[Text and element pointing records]
= = = = =

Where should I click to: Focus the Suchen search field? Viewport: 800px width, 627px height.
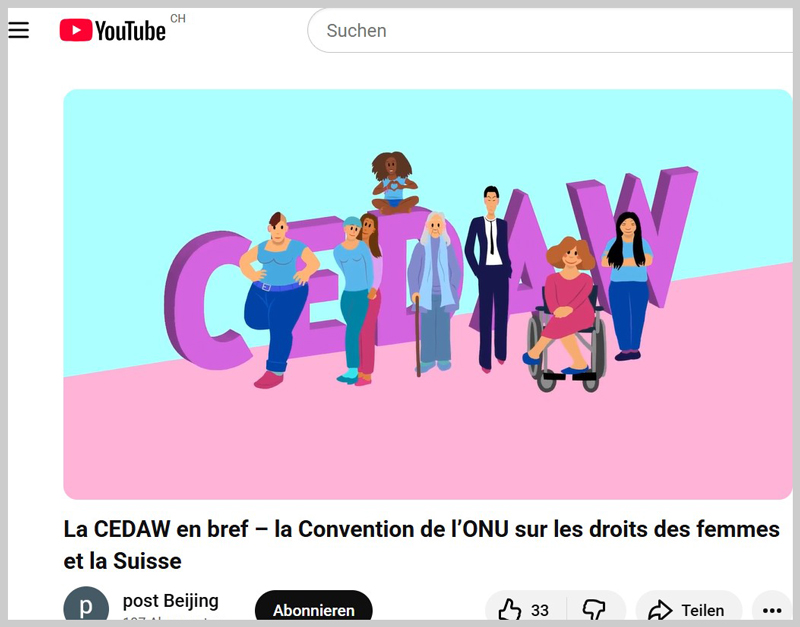(x=550, y=30)
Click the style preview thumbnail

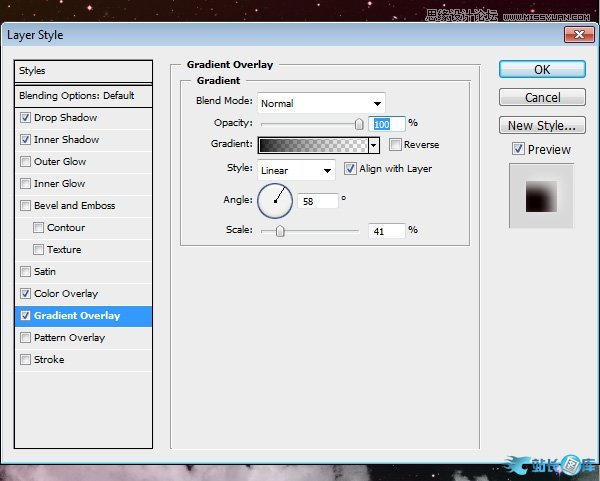(x=541, y=193)
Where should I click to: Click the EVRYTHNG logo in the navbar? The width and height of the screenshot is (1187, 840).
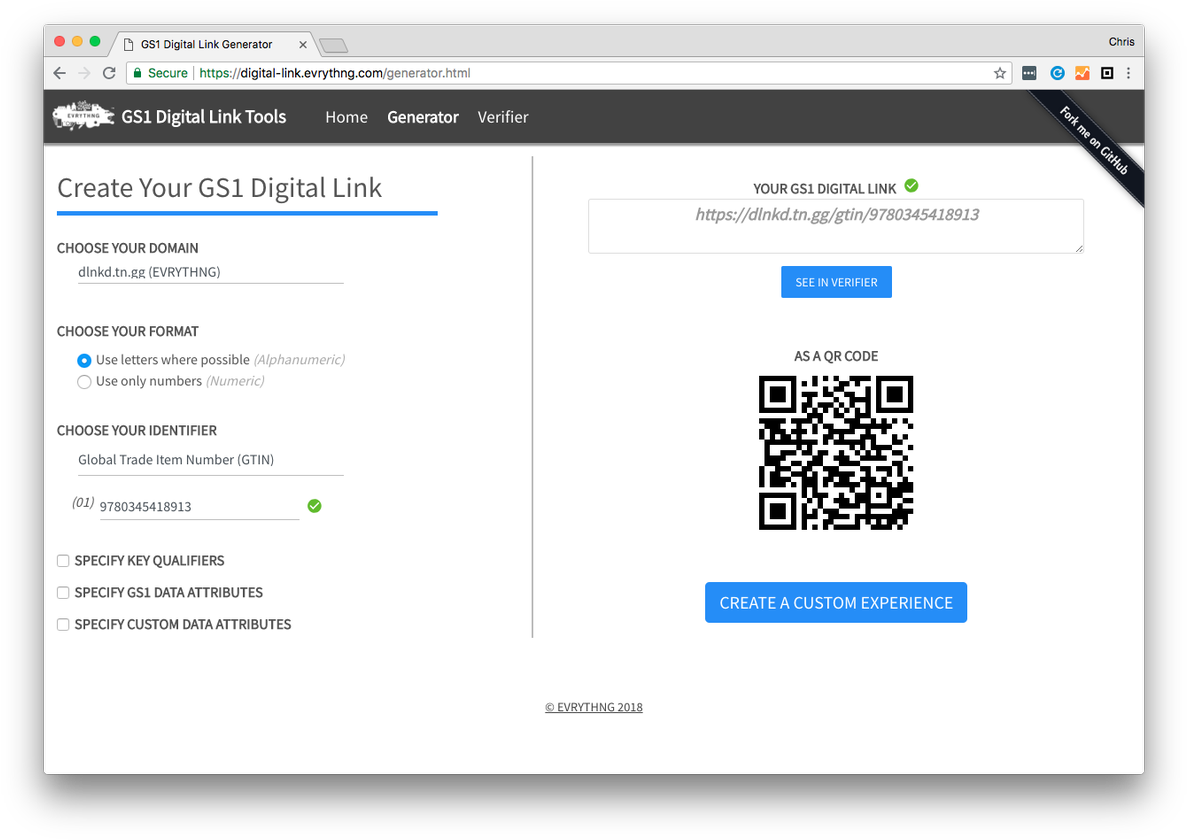(83, 116)
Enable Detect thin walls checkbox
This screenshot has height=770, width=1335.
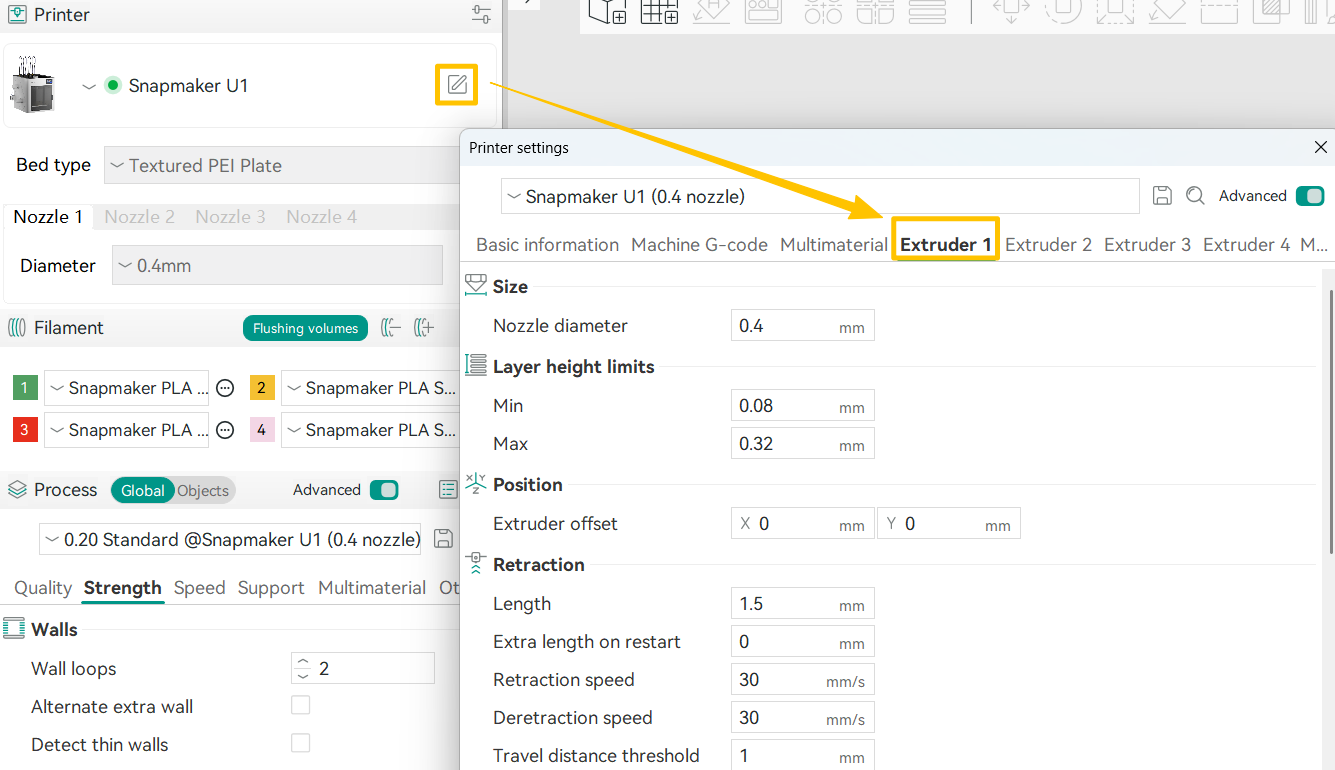(x=300, y=743)
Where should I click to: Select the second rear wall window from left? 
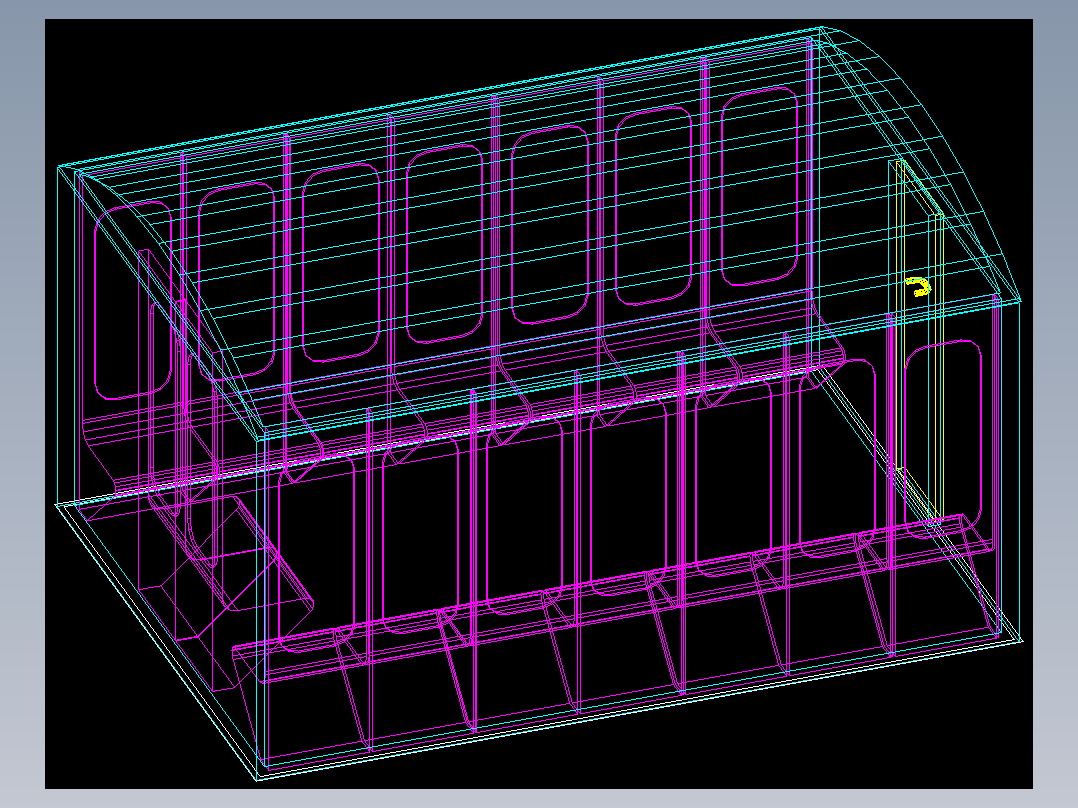click(x=341, y=263)
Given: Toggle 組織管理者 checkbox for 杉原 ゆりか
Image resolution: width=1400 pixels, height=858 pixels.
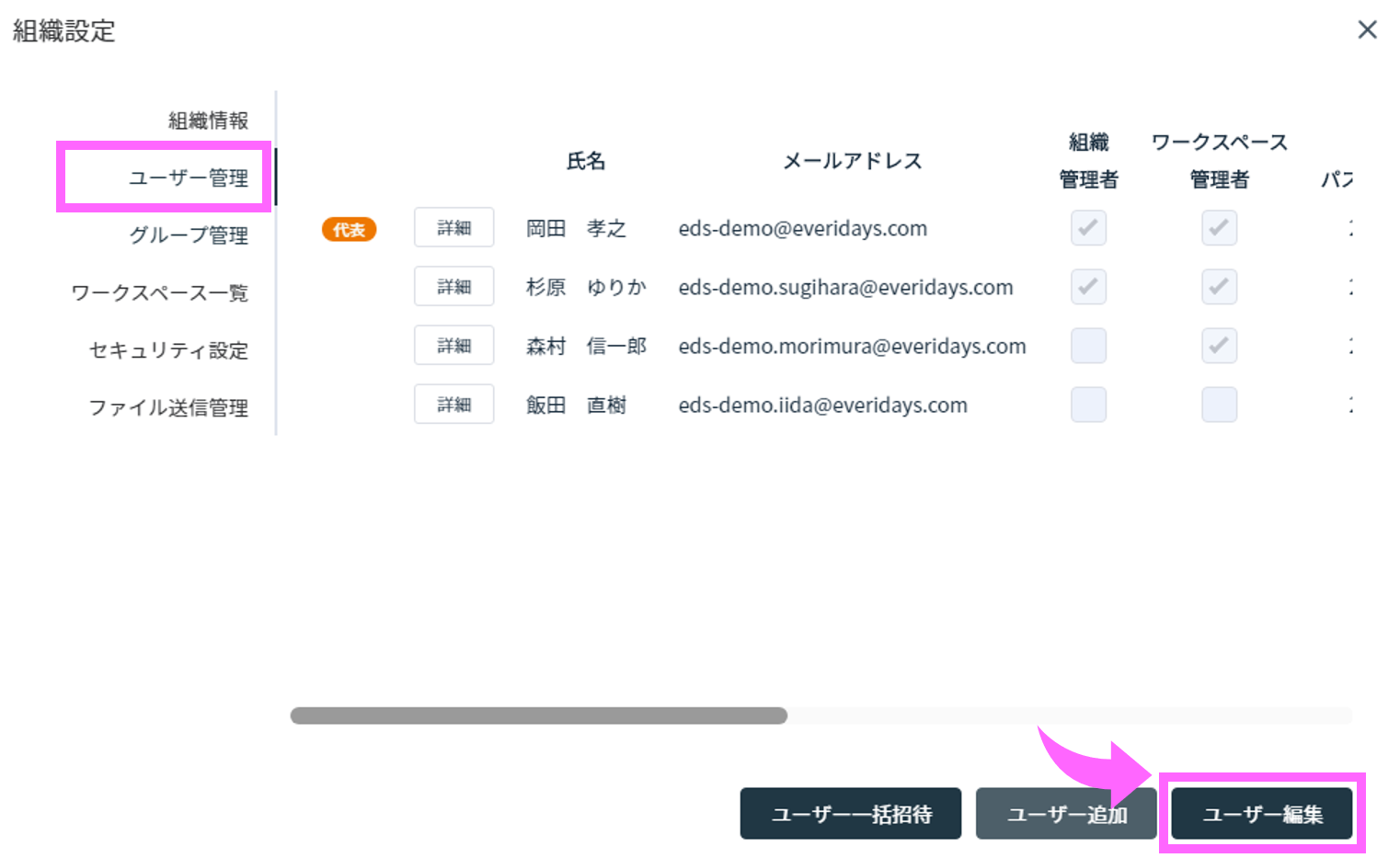Looking at the screenshot, I should 1087,286.
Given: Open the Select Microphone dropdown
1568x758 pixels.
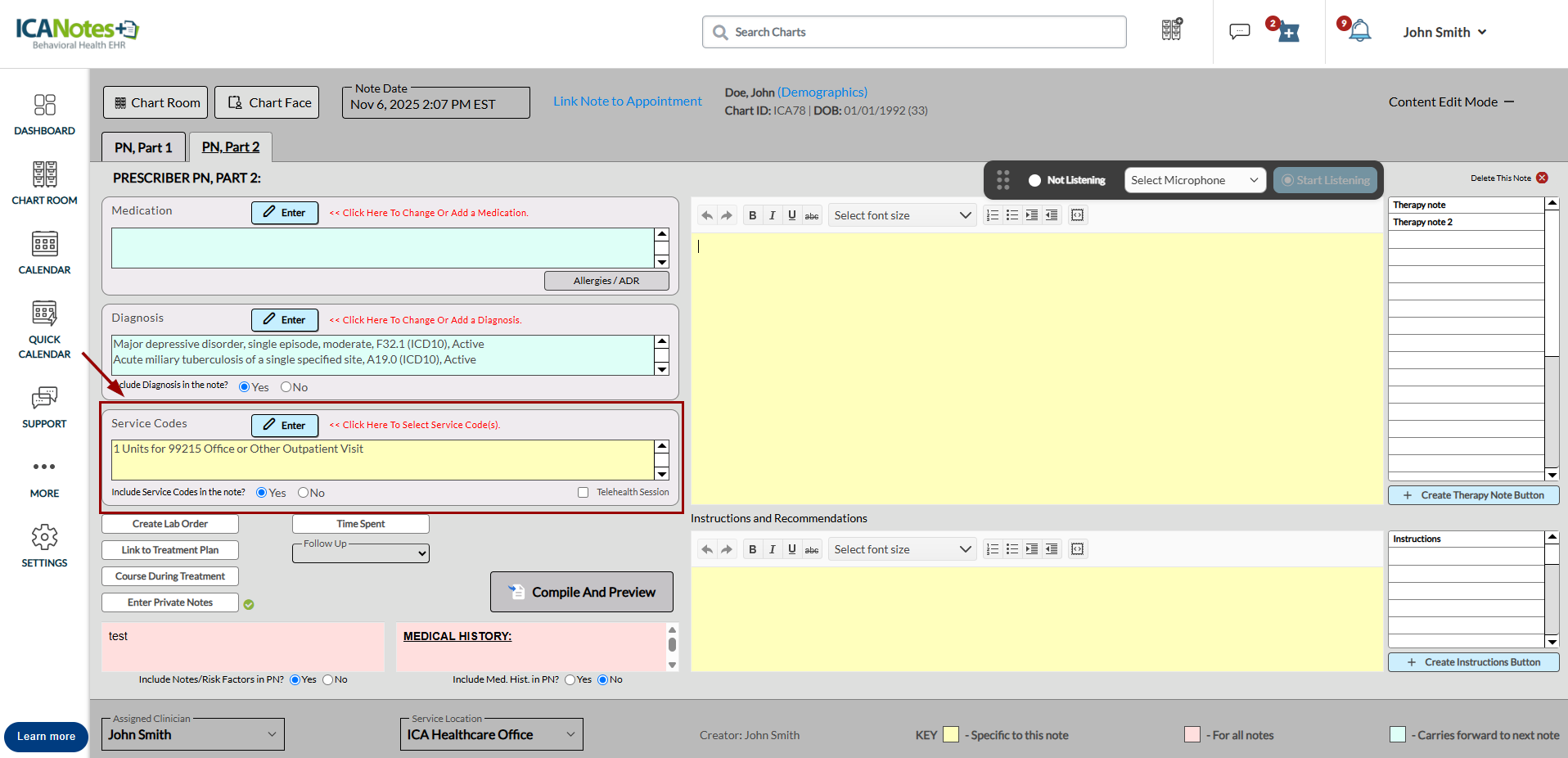Looking at the screenshot, I should (1194, 180).
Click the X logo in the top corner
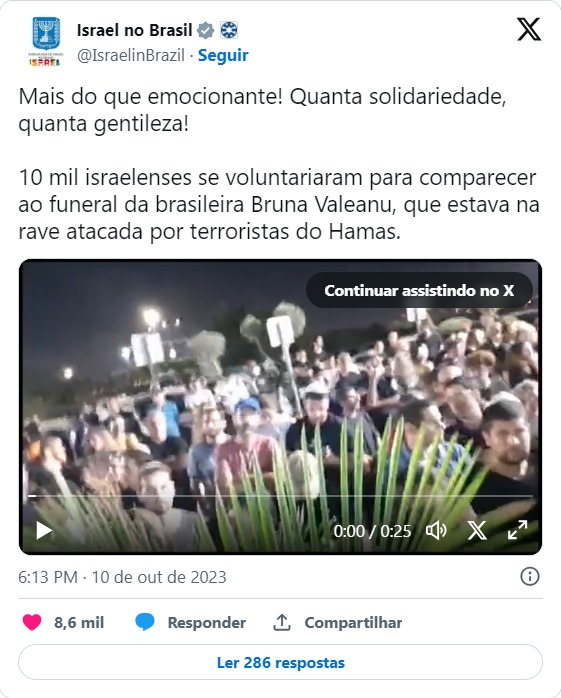This screenshot has width=561, height=698. point(528,29)
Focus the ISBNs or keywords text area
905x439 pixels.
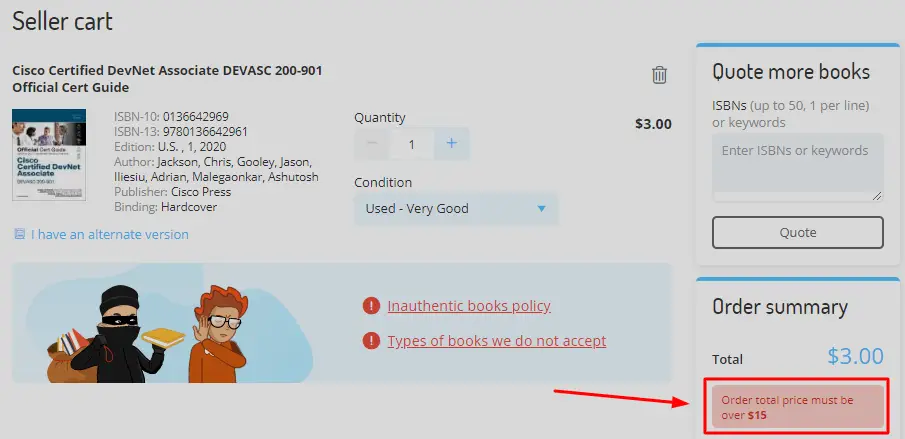[798, 167]
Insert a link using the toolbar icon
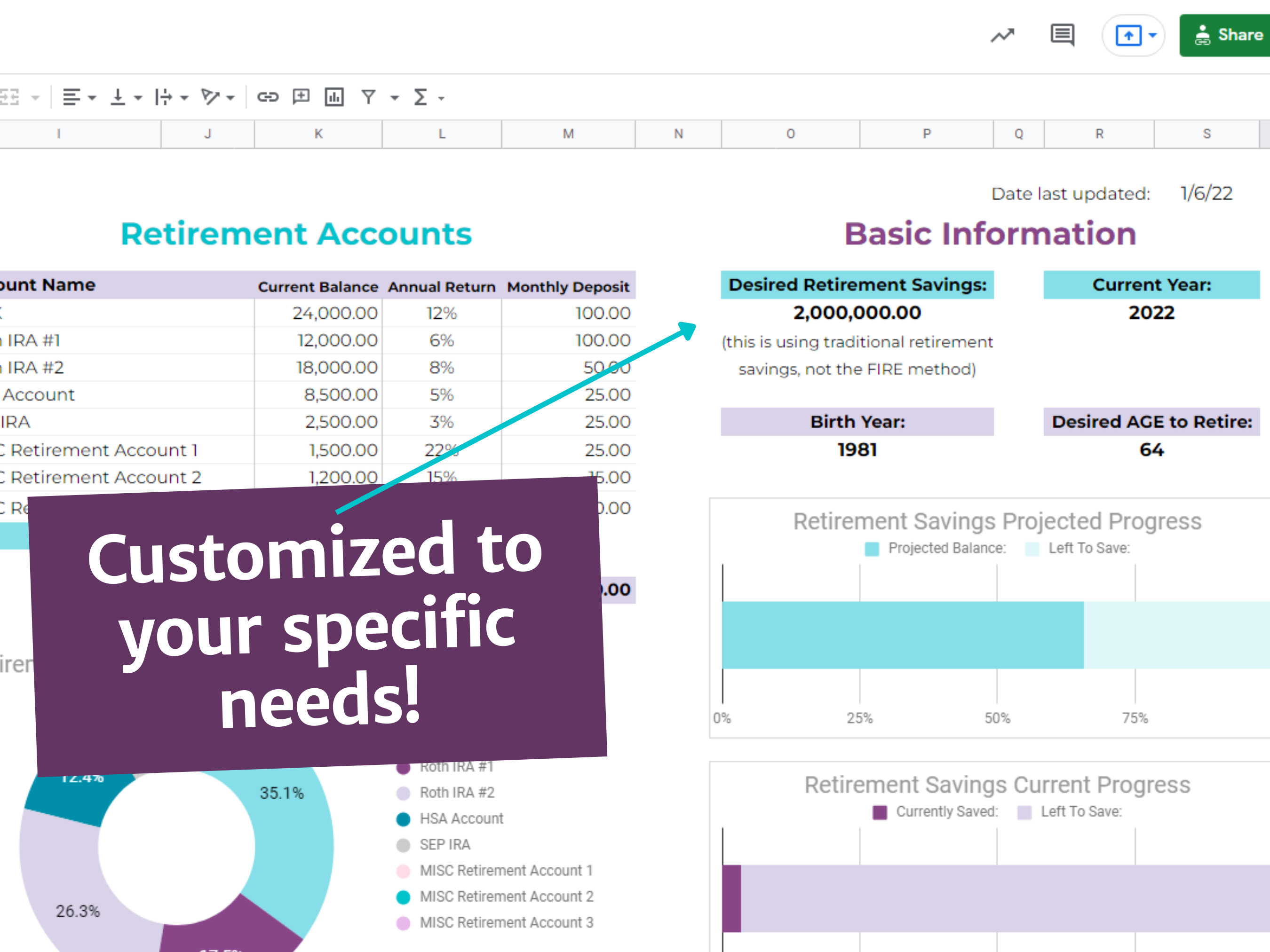This screenshot has width=1270, height=952. pos(269,98)
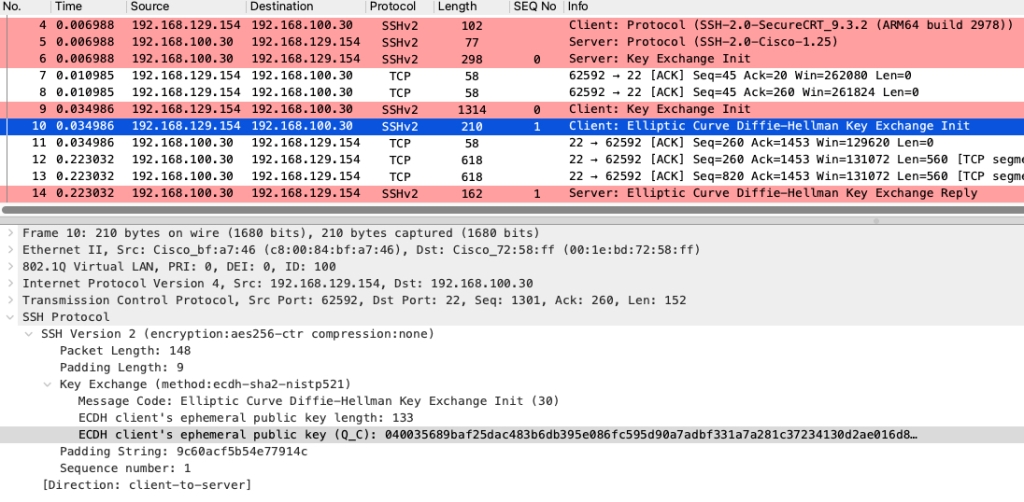Sort by the Protocol column header
The image size is (1024, 502).
[392, 7]
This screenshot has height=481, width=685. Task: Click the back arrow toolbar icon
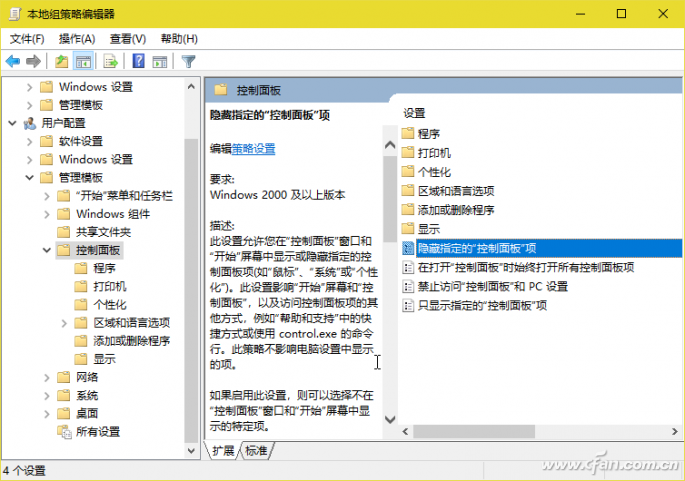[13, 61]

= = = = =

## What is being asked
Copy out every line of the data above word for word, leaving the pictures out of your answer.

## Solution for this exercise
Where should I click to: Focus the Suchen search field? Viewport: 800px width, 627px height.
(x=550, y=30)
Click the style preview thumbnail

(x=541, y=193)
Where should I click to: Click the EVRYTHNG logo in the navbar? The width and height of the screenshot is (1187, 840).
(83, 116)
Enable Detect thin walls checkbox
This screenshot has height=770, width=1335.
(x=300, y=743)
Where should I click to: Select the second rear wall window from left? 
click(x=341, y=263)
Given: Toggle 組織管理者 checkbox for 杉原 ゆりか
Image resolution: width=1400 pixels, height=858 pixels.
Looking at the screenshot, I should 1087,286.
Given: Open the Select Microphone dropdown
1568x758 pixels.
Looking at the screenshot, I should (1194, 180).
Click the X logo in the top corner
This screenshot has width=561, height=698. point(528,29)
Focus the ISBNs or keywords text area
905x439 pixels.
[798, 167]
Insert a link using the toolbar icon
This screenshot has width=1270, height=952. pos(269,98)
Sort by the Protocol column header
The image size is (1024, 502).
[392, 7]
This screenshot has height=481, width=685. Task: Click the back arrow toolbar icon
[13, 61]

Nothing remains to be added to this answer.